RW: I understand that you are working with local autism associations to produce ‘Falling’, Pangdemonium’s second theatre production for 2016… Could you tell us a little about this new play that you are directing and starring in? What did you learn about autism both the good and the bad?
AP: First of all, the autism spectrum is so wide that no two persons with autism are alike, and one person with autism cannot be representative of the condition. And a lot of the time, the person with autism is so much the focus that their caregiver becomes the one to suffer in silence. Most families untouched by special needs will never have a clue about the hell that these families live through day by day. And they get so little support or even basic understanding from the public and even friends and extended family members.
Very often, an individual with autism can really test the patience and endurance of his/her caregivers, and FALLING demonstrates how a family can be pushed to the edge of despair and desperation. And what happens in the play may make some people feel uncomfortable or even disturbed, but this is the reality for some families.
And what is most remarkable and very real is that this family in FALLING (like so many real families in similar situations) is soldiering on, with bruises but also with resilience, with tears but also with a sense of humour, and with pragmatism but also with hope. And through it all, loving unconditionally. They really are heroes.
RW: You staged Tribes – a play that dealt with the theme of deafness – last year. This year, there’s Falling that looks into the world of the autistic. Are we seeing a trend here?
AP: Yes, if you look at our body of work over the last few years, the so-called “trend” is to tell stories that affect us all in ways that we perhaps don’t realise should affect us, stories that are relevant and resonant to our community that we are perhaps not even aware of, stories that show us another side of life that we perhaps choose to ignore, stories that celebrate struggle, survival, compassion, empathy, and life itself, stories that make great theatre and at the same time open our eyes and minds and hearts, that make us give a damn about someone and something else apart from ourselves and our lot, to dare to change what we feel needs changing, and be thankful for the good in our lives. That is Pangdemonium’s mission.

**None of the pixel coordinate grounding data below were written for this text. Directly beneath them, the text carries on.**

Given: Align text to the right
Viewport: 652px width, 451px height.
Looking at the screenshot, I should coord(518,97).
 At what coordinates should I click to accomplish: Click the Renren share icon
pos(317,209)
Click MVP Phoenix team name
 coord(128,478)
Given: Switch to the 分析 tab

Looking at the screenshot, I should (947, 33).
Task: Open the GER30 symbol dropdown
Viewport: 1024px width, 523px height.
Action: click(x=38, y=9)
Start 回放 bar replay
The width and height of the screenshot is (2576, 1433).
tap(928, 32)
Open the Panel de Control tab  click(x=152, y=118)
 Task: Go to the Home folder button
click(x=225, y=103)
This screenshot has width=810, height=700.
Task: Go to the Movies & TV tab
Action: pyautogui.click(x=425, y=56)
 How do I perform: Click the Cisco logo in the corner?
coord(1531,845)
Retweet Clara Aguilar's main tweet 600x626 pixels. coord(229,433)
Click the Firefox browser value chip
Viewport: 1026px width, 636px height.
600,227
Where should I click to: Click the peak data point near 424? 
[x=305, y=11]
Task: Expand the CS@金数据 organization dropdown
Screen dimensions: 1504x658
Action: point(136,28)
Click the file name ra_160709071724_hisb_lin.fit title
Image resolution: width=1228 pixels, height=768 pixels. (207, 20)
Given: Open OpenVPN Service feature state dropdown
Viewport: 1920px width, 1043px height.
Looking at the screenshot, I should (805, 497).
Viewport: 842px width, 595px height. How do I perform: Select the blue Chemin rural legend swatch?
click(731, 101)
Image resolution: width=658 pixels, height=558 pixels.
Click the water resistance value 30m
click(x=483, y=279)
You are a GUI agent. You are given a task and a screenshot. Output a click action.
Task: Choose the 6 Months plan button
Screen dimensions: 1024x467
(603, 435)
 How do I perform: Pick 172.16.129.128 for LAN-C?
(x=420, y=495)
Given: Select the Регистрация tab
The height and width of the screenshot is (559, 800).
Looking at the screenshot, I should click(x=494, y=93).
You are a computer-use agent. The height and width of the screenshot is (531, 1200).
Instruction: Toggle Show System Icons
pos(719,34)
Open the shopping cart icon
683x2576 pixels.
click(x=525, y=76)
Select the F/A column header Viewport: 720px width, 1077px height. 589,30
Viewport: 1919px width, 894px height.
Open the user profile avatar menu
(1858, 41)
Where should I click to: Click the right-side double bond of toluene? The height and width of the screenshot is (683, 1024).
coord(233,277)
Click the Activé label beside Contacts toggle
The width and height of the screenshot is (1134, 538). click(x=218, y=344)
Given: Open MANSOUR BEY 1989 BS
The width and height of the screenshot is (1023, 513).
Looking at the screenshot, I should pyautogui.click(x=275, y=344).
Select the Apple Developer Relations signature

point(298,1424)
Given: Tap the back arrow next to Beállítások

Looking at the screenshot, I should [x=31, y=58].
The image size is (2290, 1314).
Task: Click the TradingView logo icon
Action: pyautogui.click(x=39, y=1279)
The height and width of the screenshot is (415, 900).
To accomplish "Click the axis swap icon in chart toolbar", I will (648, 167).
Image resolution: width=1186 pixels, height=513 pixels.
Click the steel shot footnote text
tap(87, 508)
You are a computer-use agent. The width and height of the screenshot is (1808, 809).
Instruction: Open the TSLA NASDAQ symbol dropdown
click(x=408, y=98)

RW: Finally, tell us in your own words why Singaporeans should catch Falling?
AP: This story needs to be told to as many people as possible because – apart from it being a brilliant family drama about unconditional love – we need to get the message out there that there are individuals in our community living with autism who need our understanding and acceptance, and our genuine, tangible efforts to help them assimilate into our society. At the same time, and perhaps just as importantly, their caregivers need much more empathy and support. FALLING is really a unique piece of theatre that we hope will reach out to everyone and make a difference.
KC Arts Centre
Opens 13 May to 5 June 2016
Tami and Bill are ordinary parents doing their best to bring up their two teenage kids – Lisa, 16, full of attitude and angst; and Josh, who demands extraordinary attention, because he’s an 18-year-old boy with severe autism. Family life is a precarious balancing act revolving around Josh, his routines, his obsessions, and the rigid set of rules that have been created for them to get through each day.
When this delicate balance is shattered by the arrival of a visitor, impossible choices have to be made, and it literally becomes a matter of life and death for this family. FALLING is an electrifying and enlightening family drama that shatters unspeakable taboos, explores the lives of a misunderstood and marginalised minority in our society, and examines the meaning of unconditional love.